Here's a quote from Reggie MecNeal's new book, Missional Renaissance: Changing the Scorecard for the Church:
The attractional model of church creates a ‘member culture,’ in which people join a particular church and support that organization with their attendance, their money, their prayers, and their talent. The flow is toward the church, which is always at the center of the action, where the big game is being played.

The missional church is made up of missionaries, who are playing the big game every day. They live their lives with the idea that they are on a mission trip. On mission trips, people focus on the work of God around them, alert to the Spirit’s prompting, usually serving people in very tangible ways, often in way that involve some sacrifice or even discomfort. Life on mission is more intentional and more integrated. While the concerns of life (family, work, leisure) are pursued, they are part of a larger story being played out for the missionary.

The member culture views society as a series of silos: politics, business, education, arts, media, technology, health care, social sector, and so forth. All of them are separate.
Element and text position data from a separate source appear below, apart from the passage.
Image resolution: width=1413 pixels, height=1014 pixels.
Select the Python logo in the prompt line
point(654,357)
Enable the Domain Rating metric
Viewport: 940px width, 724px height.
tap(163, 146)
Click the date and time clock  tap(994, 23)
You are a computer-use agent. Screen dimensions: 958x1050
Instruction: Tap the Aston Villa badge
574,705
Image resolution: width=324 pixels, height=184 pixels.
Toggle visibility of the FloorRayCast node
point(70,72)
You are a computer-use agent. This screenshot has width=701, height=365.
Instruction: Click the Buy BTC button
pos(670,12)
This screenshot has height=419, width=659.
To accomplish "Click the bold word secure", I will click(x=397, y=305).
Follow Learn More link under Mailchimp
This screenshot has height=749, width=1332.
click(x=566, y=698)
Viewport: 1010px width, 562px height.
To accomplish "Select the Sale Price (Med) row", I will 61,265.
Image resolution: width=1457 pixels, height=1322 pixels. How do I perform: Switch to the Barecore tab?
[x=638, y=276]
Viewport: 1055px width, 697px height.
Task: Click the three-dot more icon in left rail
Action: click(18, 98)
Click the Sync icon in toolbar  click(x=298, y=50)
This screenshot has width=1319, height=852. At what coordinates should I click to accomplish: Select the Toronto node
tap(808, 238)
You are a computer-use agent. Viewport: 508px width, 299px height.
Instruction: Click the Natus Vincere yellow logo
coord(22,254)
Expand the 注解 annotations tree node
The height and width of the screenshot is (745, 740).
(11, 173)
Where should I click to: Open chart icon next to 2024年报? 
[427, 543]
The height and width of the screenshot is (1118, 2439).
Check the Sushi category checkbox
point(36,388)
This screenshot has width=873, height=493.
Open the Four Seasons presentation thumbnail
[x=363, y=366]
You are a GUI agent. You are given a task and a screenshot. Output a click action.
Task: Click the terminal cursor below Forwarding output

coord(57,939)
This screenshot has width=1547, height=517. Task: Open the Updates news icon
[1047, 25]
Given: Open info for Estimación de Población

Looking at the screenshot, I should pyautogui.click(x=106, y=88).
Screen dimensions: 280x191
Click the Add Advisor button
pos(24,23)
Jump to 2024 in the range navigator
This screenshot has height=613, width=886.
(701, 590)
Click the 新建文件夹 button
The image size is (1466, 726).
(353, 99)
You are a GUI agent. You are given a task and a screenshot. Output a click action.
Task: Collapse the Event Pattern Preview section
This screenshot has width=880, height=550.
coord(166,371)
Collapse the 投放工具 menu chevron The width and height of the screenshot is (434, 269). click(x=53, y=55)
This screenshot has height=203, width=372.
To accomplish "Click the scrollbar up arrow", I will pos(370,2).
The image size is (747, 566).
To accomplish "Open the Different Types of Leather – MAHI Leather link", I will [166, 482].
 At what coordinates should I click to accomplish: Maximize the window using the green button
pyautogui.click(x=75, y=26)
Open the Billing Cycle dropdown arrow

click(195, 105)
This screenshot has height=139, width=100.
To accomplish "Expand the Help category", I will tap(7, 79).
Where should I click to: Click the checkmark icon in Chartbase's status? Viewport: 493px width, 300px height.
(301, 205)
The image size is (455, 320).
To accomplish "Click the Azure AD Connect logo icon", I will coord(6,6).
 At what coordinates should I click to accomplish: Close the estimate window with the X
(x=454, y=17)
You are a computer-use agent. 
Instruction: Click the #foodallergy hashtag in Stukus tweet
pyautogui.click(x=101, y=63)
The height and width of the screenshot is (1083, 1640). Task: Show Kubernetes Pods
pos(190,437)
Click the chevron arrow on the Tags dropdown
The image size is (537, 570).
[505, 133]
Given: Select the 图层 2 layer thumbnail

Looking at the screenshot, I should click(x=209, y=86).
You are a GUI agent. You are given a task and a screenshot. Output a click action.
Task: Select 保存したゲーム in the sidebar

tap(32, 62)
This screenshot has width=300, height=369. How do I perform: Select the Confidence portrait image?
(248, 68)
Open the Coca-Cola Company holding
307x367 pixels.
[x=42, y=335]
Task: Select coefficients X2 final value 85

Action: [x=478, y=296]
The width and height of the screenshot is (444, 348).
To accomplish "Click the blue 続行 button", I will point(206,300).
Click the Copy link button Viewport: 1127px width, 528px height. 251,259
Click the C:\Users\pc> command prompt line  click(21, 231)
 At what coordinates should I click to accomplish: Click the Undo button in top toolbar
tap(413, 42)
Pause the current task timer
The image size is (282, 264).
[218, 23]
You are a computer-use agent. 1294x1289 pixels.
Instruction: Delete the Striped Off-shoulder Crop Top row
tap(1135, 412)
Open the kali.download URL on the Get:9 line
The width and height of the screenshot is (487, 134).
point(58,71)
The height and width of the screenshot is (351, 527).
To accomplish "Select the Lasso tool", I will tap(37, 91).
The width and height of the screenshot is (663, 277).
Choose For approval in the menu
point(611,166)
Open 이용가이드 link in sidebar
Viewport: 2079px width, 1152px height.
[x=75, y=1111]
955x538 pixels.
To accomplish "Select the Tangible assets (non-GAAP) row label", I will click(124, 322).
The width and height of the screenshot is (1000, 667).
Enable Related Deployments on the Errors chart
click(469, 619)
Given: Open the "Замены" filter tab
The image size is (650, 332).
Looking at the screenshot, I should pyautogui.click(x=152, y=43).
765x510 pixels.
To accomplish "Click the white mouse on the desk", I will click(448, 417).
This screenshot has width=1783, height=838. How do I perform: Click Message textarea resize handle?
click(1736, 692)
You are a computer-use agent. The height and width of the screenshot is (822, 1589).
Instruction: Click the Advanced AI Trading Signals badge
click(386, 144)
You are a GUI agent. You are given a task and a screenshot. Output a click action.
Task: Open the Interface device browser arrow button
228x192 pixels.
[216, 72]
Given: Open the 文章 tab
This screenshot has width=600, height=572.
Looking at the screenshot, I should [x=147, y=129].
The church culture has developed its own silo—a parallel culture in many respects—complete with schools, businesses, educational institutions, health care facilities, sports clubs, travel associations, and social agencies. Positioned as one silo among others, the church works to recruit people and resources from the other domains, vying for attention and money….. Its activities serve effectively to take a lamp and put it under a bushel….

The missional church views the church’s position in society very differently. It understands that God has his people—his missionaries—deployed across all domains of culture. After all, since the mission is redemptive and the world is God’s target, doesn’t it make sense that he would take this approach? Otherwise, how would salt be distributed or light puncture the darkness?
I love that quote, which I found over at The Blind Beggar's place.
I think this is about as definitive as you can get concerning what drives the missional church movement. I am more intent than ever before on discovering how to live this out. My thanks to Rick(and many other thoughtful missional bloggers and authors) for helping us to work out what "missional" looks like on the ground.

1 comment:

Rick Meigs said...

Thanks for the shout-out. It is a great quote and very definitive.